4. How to be an F1 Driver by Jenson Button

[Reviewed by Zissy]


In a Nutshell


How to be an F1 Driver by Jenson ButtonThis part biography, part how-to book takes readers behind the scenes of Formula 1. Using his own career and experience as a launchpad, Button goes into what it takes to become a Formula 1 driver, the engineering of the cars, races, winning, losing and the lifestyle of F1 drivers. He also goes into why he decided to retire and what his career goals look like now.



Book Club Notes


It’s written in a fast-paced conversational style that feels like Button is talking to you and going a million miles an hour, appropriate for a former F1 driver. At times it’s a bit all over the place as he goes from one story to the next, but again it feels like he’s talking to you and just got lost in another train of thought. He manages to peel back the curtain of Formula 1 and I learnt more about what Formula 1 is and what goes into it than I have by seeing it on TV. If you’re a Formula 1 fan, you’ll love the detail he goes into on the cars, how they work, the strategy when it comes to races and all the behind the scenes happenings. He doesn’t mince his words, is incredibly candid and forthcoming with the ins and outs of the Formula 1 world; and tells his story like he experienced it.
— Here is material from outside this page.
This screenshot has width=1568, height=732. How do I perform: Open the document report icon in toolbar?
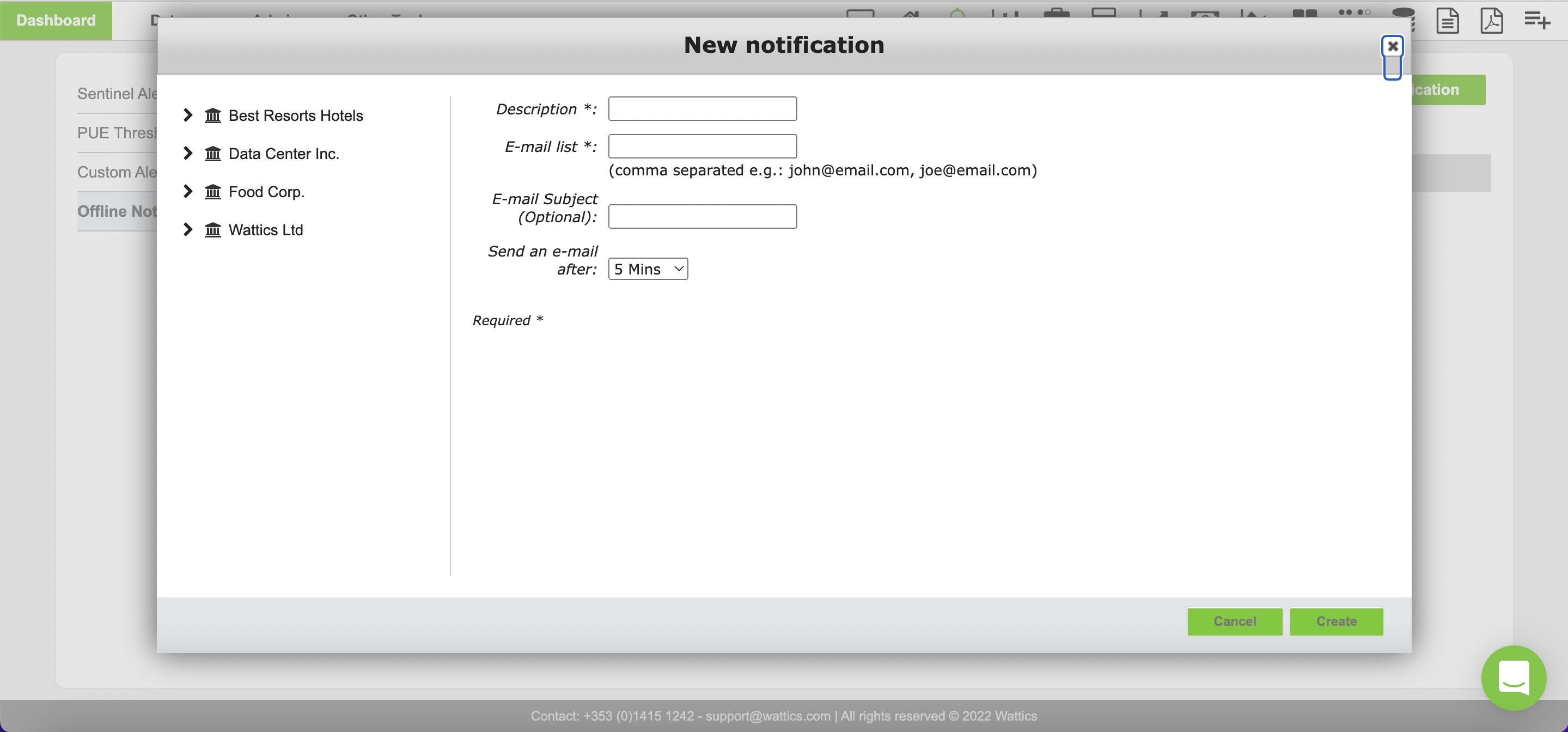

5. A Killer Choice by Tom Hunt

[Reviewed by Feige]


In a Nutshell


A Killer Choice by Tom HuntThis novel follows the life of Gary Foster, which is said to be finally going in the right direction; he has opened a new business with his brother and his wife Beth is pregnant after years of trying.


Six months into her pregnancy, Beth collapses and is diagnosed with an inoperable brain tumour. Their only hope is an experimental treatment abroad which they can neither afford, nor raise the money for in time.


Out of the blue a man approaches Gary and offers him the money he needs in exchange for killing someone. Will he choose to end a life to save another?


Book Club Notes


The premise of this book is quite disturbing, yet it is a thrilling page turner. Despite feeling like you know where the book is going, there are so many elements that catch you by surprise.


I found myself equally not enjoying Tom Hunt’s writing style yet, still being captivated by the subject. It took me a day to read and the book sat on my mind for days after.


I found the biggest lesson to be how important morals and values are. Every action you take creates a reaction and more often than not, it is completely different to what you expect. By living life according to a set of unwavering values, there is no outcome that can shake your truth.


I equate this book to watching a blockbuster thriller, it’s not going to intellectually dazzle you, but it will most certainly command your attention and take you on a journey.